Document extract>
So that’s, you could do that sort of weave just a central field and a solid border around the outside on a four harness loom.
 
When you want to add the inlay, then you need two more harnesses…
 
AZ And that would be for other, the pink and red blocks.
 
MR Yes. And so then that means that rug is actually can be done on 6 harnesses. And what happens with the in-lay then, is that they work with the ground weave tie down together until the point where you want to add a block of in-lay. And then the tie down harnesses are raised and your in-lay yarn goes back and forth in the area under that.
 
AZ Hmm – okay, I think I see now. Okay. That’s interesting. So it’s a one-sided piece.
 
MR Yes.
 
AZ The back doesn’t show the blocks it just on the one side.
 
MR Interestingly, I had the opportunity – I went to a northern California conference one year when Jack Lenor Larsen was the key note speaker and they had also arranged that he would agree to do a critique of a limited number of people in a very public forum – of work they wanted to. People had to sign up ahead of time so I said “Well, let’s go ahead and do that just for curiosity.”

Supplied data>
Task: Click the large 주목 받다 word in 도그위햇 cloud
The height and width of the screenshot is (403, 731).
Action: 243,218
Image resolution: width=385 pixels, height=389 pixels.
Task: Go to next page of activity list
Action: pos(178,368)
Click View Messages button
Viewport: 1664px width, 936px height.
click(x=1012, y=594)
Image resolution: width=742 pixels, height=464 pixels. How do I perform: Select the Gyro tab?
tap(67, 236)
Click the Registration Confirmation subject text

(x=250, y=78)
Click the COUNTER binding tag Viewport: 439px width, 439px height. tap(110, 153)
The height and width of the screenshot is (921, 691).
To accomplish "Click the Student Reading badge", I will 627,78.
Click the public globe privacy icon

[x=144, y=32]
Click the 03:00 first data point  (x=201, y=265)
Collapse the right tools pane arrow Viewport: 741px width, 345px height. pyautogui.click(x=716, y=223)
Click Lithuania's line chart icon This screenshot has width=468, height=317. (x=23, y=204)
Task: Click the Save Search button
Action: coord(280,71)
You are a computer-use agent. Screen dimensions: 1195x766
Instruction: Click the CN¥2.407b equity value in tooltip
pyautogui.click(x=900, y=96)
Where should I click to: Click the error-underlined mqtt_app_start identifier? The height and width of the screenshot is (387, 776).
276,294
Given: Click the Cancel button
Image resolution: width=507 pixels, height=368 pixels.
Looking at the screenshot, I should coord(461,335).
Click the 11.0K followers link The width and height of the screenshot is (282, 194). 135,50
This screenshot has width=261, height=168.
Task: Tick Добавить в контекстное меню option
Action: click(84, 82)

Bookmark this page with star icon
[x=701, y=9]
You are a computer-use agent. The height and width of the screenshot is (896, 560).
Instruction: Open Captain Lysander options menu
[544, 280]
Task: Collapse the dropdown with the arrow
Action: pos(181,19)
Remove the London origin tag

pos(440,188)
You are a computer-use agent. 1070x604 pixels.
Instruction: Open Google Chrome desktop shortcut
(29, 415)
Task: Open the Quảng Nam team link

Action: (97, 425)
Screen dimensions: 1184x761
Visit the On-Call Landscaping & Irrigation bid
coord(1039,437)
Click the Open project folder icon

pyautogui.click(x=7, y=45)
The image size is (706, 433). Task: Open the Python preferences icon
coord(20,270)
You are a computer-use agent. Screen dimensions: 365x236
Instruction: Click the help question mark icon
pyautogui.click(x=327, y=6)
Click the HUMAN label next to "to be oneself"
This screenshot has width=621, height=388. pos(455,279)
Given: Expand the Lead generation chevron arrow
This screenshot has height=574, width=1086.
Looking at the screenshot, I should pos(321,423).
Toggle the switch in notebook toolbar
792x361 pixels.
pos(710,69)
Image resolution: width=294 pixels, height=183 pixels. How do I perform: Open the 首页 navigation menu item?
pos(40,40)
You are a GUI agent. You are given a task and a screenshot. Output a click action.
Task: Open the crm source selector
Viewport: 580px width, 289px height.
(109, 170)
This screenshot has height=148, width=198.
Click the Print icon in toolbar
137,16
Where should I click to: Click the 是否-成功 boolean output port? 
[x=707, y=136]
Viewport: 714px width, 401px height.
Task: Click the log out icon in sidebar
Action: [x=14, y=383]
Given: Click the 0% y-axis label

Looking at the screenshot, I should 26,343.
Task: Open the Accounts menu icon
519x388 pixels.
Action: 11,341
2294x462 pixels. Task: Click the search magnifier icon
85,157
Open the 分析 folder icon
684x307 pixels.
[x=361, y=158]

Stated goal A>
Copy the records verbatim, starting with the line that contains "2294x462 pixels. Task: Click" and continuing through the final line of the records.
Stated goal B>
Continue the weaving interview from the point where it stops.

Exercise output A>
2294x462 pixels. Task: Click the search magnifier icon
85,157
Open the 分析 folder icon
684x307 pixels.
[x=361, y=158]

Exercise output B>
 
And so he in general liked the rug that I showed him, but what he liked the most was, because the in-lay is on one side then the other side of the rug is entirely different.
 
And so he looked at it and he says “Oh I like this.” He says “You get two rugs for the price of one.”
 
(laughter)
 
AZ What fun.
 
It’s interesting how you’ve got three different gradations, actually, or maybe even more than that, going on in the rug.
 
MR Yes. There’s about 3 in there.
 
I’ve always looked at other textiles as sources of ideas and inspirations, so I think some, actually some of the first in-lay I did was from looking at oriental rugs or middle eastern rugs, whatever.
 
And the first one I did actually had this format I talked about earlier, with the central field. But then I also did one where I had in-lays in the middle of the field which were little hexagon shapes. I don’t remember what type of rug that was.
 
At another point I said, well if this central field with the little in-lay areas only takes 6 harnesses, then if I wanted to do a 3 colour, 3 block, 3 shuttle Summer and Winter weaves, then I could do that by only adding one more harness. So I could do that on 7 harnesses.
 
So that got me to thinking about kimonos and the traditional presentation of kimonos as a body of one long strip and then two short strips as the sleeves.
 
I said, well, if I wanted to weave a rug, I guess I was still thinking they were rugs, as a kimono shape where there was a colour gradient in the body, which is longer than the arms, then a different colour gradient in the arms, how would I go about doing that?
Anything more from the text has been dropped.